Headline News
Hoffa: Detroit’s Creditors Are Morally Bankrupt
By Teamsters General President James P. Hoffa
Published in the Detroit News, September 10, 2014
Detroit city worker retirees have given more than their fair share when it comes to making pension concessions. So have current municipal employees. Together, they helped Motor City officials earlier this year cobble together a “grand bargain” as part of the city’s bankruptcy plan. But evidently, that’s still not enough for some.
Bond insurer Financial Guaranty Insurance Co. — and until Tuesday, Syncora — is challenging the settlement as part of Detroit’s ongoing bankruptcy trial. Their sights are set largely on the artwork owned by the Detroit Institute of the Arts (DIA), arguing that creditors would get a much larger check if a judge forced a sale of the museum’s holdings. Syncora has reportedly reached a deal with the city to end its holdout.
The challenges overlook the fact that DIA donors joined with nonprofit foundations and the state of Michigan in agreeing to chip in some $816 million over the next 20 years to reduce pension cuts as part of an agreement to transfer the museum over to a charitable trust.
And it doesn’t take into account Detroit supporters’ and its own residents’ efforts to save part of the city’s cultural soul.
After all, what is a city without its institutions?
These bond insurance giants — part of a U.S. financial system that bilked billions out of hardworking Americans — have made it clear they believe receiving 75 percent of their investment back is fair.
But why should their desires trump those of hundreds of thousands of residents who live and work in Detroit?
Financial Guaranty and Syncora gambled when they took on $1.4 billion in city debt.
They lost. They are professionals who weighed the risk of their investment and decided to go ahead with it anyway.
The people of Detroit shouldn’t be on the hook for private sector investment. There is no doubt if the deal had gone well, these two firms wouldn’t have shared the bounty with Detroiters.
Just as it wouldn’t have been fair for Detroit to expect workers to carry the full cost of bankruptcy, it is equally unjust for financial firms to doom this deal and return the burden to the backs of Michiganians. Workers have paid enough for Wall Street mismanagement.
Current and retired Detroit workers signed off on cuts to their salaries and pensions.
Municipal employees had seen their salaries frozen or even slashed in some cases, but came to an agreement with the city on a five-year path forward.
Meanwhile, general pensioners voted to accept a 4.5 percent cut to their checks, a reduction in cost-of-living adjustment (COLA) increases, and in some cases cuts to bonuses.

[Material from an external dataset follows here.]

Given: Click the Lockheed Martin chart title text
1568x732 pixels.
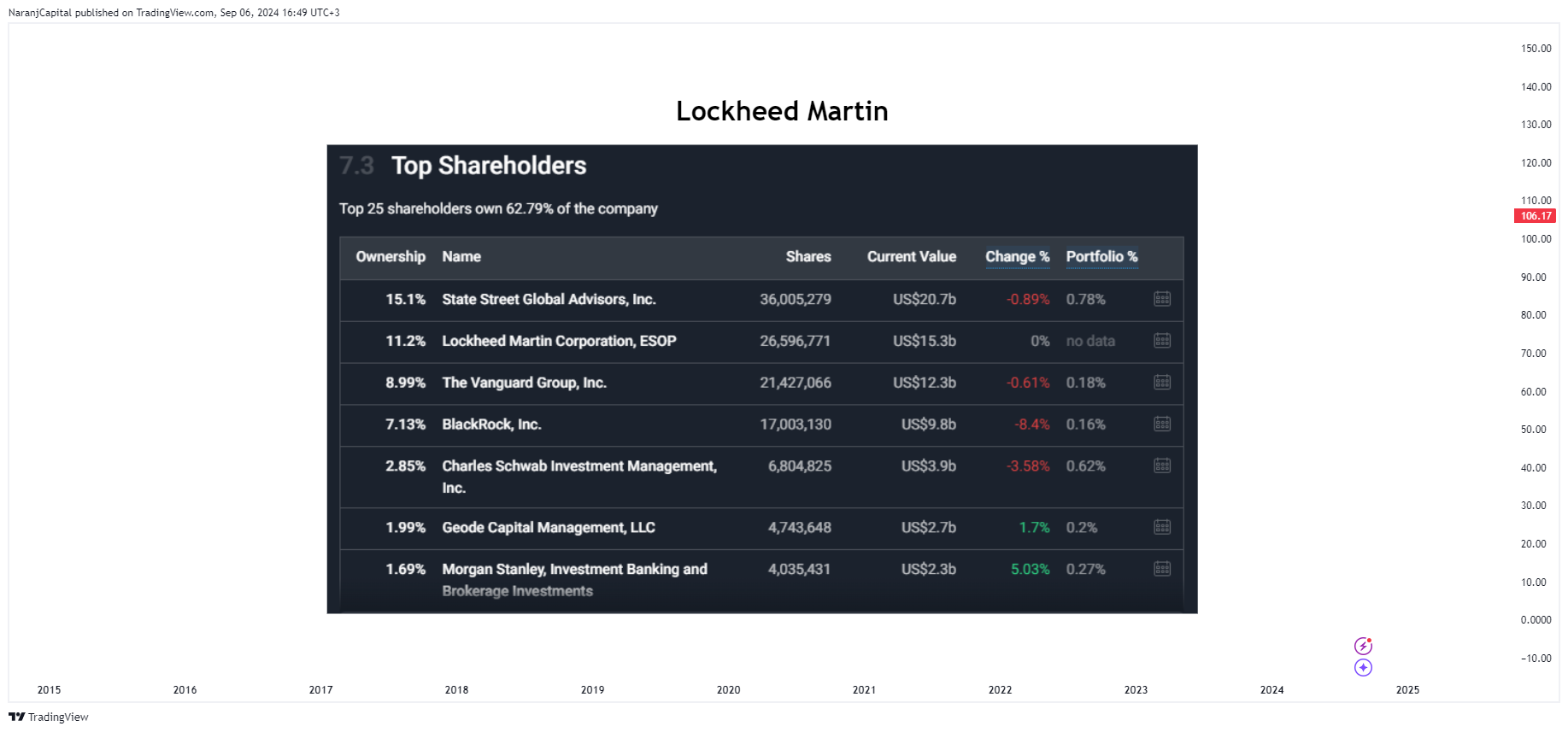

Public safety pensioners agreed to COLA cuts.
These regular working people — about 30,000 in all — are doing their fair share. They have contributed to Detroit’s effort to cut some $7 billion in unsecured debt. Most creditors have agreed to the proposal. But Financial Guaranty is letting greed cloud its judgment.
The financial world has repeatedly ravaged the working and middle classes in recent years. But some are still not satisfied. These bond firms, however, should not be shielded from a community-wide effort to bolster Detroit.